The process is not super trivial but the core principle is to compute a matrix converting from Camera Space, i.e. space the captured image is upon capture, to CIE XYZ tristimulus values under D50 illuminant for a given set of white balance chromaticity coordinates xy.

With the chromaticity coordinates, it is possible to compute the corresponding correlated colour temperature (CCT), i.e. colour temperature and D_uv, using Robertson (1968) method.

Once the CCT is computed, the matrix from Camera Space to CIE XYZ is obtained via linear interpolation of the ColorMatrix1 and ColorMatrix2 matrices that Adobe (or other vendors following the DNG specification) provide for the camera, and typically embedded in a DCP profile, or EXIF/XMP metadata. The two matrices are commonly given for tungsten-like light source, e.g. Illuminant A (CCT ~= 2856K) and daylight-like, e.g. D65 (CCT ~=6505K) and transform from CIE XYZ to camera space.

There are more details in the specification, but this is really the core of the algorithm.

We have a full Python implementation in colour-hdri in the colour_hdri.models.dng module. An example would be like that:

M_color_matrix_1 = np.array(
    [[0.5309, -0.0229, -0.0336],
     [-0.6241, 1.3265, 0.3337],
     [-0.0817, 0.1215, 0.6664]])
M_color_matrix_2 = np.array(
    [[0.4716, 0.0603, -0.0830],
     [-0.7798, 1.5474, 0.2480],
     [-0.1496, 0.1937, 0.6651]])
M_camera_calibration_1 = np.identity(3)
M_camera_calibration_2 = np.identity(3)
analog_balance = np.ones(3)
XYZ_to_camera_space_matrix(  # doctest: +ELLIPSIS
    np.array([0.34510414, 0.35162252]),
    2850,
    6500,
    M_color_matrix_1,
    M_color_matrix_2,
    M_camera_calibration_1,
    M_camera_calibration_2,
    analog_balance)

array([[ 0.4854908...,  0.0408106..., -0.0714282...],
        [-0.7433278...,  1.4956549...,  0.2680749...],
        [-0.1336946...,  0.1767874...,  0.6654045...]])

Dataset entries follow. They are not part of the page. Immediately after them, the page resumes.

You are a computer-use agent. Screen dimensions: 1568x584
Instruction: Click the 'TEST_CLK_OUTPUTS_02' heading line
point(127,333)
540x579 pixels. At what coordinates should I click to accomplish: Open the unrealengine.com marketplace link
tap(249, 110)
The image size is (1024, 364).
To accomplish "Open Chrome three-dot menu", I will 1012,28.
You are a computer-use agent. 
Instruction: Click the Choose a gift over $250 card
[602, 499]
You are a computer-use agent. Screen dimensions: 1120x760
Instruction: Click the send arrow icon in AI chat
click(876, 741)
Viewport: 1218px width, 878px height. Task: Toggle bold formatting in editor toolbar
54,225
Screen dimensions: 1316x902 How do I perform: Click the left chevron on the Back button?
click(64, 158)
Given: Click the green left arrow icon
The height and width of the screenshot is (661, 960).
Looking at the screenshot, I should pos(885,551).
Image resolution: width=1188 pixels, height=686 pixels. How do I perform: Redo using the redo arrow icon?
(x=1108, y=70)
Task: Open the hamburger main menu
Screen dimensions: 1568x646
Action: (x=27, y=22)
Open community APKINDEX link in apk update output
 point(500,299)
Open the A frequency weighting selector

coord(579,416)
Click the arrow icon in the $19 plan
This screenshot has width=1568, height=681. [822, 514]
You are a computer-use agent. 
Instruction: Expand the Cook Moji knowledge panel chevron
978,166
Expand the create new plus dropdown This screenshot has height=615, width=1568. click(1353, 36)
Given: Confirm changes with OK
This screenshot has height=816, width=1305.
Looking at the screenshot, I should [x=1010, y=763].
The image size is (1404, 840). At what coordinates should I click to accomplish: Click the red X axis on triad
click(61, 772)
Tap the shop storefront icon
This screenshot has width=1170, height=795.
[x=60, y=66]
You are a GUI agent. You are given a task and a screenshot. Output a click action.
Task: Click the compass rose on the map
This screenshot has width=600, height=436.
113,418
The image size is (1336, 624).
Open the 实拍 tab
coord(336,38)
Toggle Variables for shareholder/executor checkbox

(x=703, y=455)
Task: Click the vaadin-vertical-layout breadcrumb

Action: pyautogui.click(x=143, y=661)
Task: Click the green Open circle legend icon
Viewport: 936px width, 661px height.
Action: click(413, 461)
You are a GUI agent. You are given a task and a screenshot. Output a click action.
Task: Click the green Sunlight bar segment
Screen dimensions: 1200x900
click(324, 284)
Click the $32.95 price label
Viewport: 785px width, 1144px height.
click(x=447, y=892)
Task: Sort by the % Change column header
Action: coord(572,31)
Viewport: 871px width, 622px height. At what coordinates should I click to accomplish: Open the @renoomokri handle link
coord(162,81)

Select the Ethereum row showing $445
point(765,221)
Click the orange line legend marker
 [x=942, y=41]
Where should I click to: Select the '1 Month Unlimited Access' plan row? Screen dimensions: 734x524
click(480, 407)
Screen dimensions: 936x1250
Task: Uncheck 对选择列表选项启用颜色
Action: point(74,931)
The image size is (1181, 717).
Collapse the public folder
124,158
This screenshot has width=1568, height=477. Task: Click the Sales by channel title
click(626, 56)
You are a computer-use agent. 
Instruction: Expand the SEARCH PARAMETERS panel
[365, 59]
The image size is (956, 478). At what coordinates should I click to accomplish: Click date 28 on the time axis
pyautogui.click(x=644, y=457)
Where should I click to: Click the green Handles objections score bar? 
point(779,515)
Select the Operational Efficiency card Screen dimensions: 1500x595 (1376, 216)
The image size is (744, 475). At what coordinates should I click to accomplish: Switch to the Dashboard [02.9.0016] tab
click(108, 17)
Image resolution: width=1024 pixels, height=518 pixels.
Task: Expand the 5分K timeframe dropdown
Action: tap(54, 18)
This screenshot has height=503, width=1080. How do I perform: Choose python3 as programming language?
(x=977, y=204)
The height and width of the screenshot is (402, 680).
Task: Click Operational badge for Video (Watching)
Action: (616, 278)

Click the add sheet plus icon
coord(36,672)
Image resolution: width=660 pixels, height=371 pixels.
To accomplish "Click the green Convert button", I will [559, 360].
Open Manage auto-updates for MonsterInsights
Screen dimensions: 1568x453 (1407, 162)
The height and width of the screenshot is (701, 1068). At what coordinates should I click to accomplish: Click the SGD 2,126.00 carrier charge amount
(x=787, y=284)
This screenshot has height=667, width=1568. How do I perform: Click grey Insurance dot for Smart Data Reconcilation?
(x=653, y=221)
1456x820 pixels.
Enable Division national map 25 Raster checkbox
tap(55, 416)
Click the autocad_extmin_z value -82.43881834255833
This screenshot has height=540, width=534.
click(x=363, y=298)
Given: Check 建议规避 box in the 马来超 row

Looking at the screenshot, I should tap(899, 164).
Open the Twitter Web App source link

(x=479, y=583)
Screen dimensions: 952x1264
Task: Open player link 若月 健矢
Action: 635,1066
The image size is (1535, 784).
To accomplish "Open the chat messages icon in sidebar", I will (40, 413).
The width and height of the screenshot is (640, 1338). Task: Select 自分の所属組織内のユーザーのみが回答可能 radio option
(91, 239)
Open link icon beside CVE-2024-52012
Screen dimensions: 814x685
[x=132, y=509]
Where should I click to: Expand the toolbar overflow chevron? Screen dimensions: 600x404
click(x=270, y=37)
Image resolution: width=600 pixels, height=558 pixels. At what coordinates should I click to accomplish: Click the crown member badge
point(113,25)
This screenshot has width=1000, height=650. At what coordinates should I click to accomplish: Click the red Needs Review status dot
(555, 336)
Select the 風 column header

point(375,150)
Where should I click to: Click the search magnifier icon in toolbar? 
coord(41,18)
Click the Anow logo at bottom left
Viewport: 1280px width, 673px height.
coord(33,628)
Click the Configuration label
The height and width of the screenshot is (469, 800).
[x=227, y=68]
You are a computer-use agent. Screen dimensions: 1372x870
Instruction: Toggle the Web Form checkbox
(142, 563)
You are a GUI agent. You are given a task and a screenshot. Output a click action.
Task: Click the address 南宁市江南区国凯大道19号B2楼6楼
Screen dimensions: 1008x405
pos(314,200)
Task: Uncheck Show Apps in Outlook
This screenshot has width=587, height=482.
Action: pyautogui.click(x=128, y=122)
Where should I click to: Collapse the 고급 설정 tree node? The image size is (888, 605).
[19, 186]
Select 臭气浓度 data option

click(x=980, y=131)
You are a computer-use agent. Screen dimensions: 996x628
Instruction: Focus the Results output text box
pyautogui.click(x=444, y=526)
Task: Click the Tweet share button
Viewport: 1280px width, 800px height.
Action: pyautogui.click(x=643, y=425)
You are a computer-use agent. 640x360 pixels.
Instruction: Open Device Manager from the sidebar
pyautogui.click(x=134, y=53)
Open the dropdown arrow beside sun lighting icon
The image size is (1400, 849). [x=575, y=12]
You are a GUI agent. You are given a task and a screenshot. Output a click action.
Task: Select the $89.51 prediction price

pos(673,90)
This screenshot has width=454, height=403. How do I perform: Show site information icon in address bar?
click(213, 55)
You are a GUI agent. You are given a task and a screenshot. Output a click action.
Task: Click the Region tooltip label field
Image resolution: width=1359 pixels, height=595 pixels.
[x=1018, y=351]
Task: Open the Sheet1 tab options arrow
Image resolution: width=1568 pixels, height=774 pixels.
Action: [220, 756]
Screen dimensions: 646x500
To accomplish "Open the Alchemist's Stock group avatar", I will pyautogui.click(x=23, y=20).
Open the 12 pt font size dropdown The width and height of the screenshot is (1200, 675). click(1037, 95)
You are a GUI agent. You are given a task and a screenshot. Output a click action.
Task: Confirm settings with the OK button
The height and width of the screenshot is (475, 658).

Answered by Kel Solaar on April 27, 2021

After some more research I think I have an answer to my question. I'm saying the other answers are wrong, they sound very informed, but this is just what I've found about how the sliders of color temperature work, though not necessarily how cameras work or auto-WB or LR/ACR's algorithm for interpreting metadata.

I watched a YouTube video about how to adjust the temperature and tint in Photoshop without going into ACR and what the instructor recommended was to go into LAB mode and open up the curves and in the A and B channel, scoot the top and bottom node in until they are touching the spike in the histogram. If you want to add more or less temperature or tint, adjust one of the nodes so that it is asymmetric, so that it is a little more to the left or right of the center than the other. I would say this method is more finicky than LR or ACR, as anyone whose messed with the LAB curves could guess, but it just goes to show that that's probably what's going on under the hood.

I deduced from this that while XYZ and LAB and matrixes must all be in play when picking colors, the LAB slider's job is only to create the opposite color of the color cast in order to cancel it out, and that can be done with simple LAB mixing.

LAB primaries are a good choice not only because the LAB color space is big enough to fit all the other color spaces, but also because it makes white balancing really simple for beginners. Anything on the warm end of the Kelvin scale can be canceled out with blue and green, which both slide to the left. Colors on the cool end of the Kelvin scale can be canceled out with yellow and magenta, which are both to the right. Nice and easy for the end user.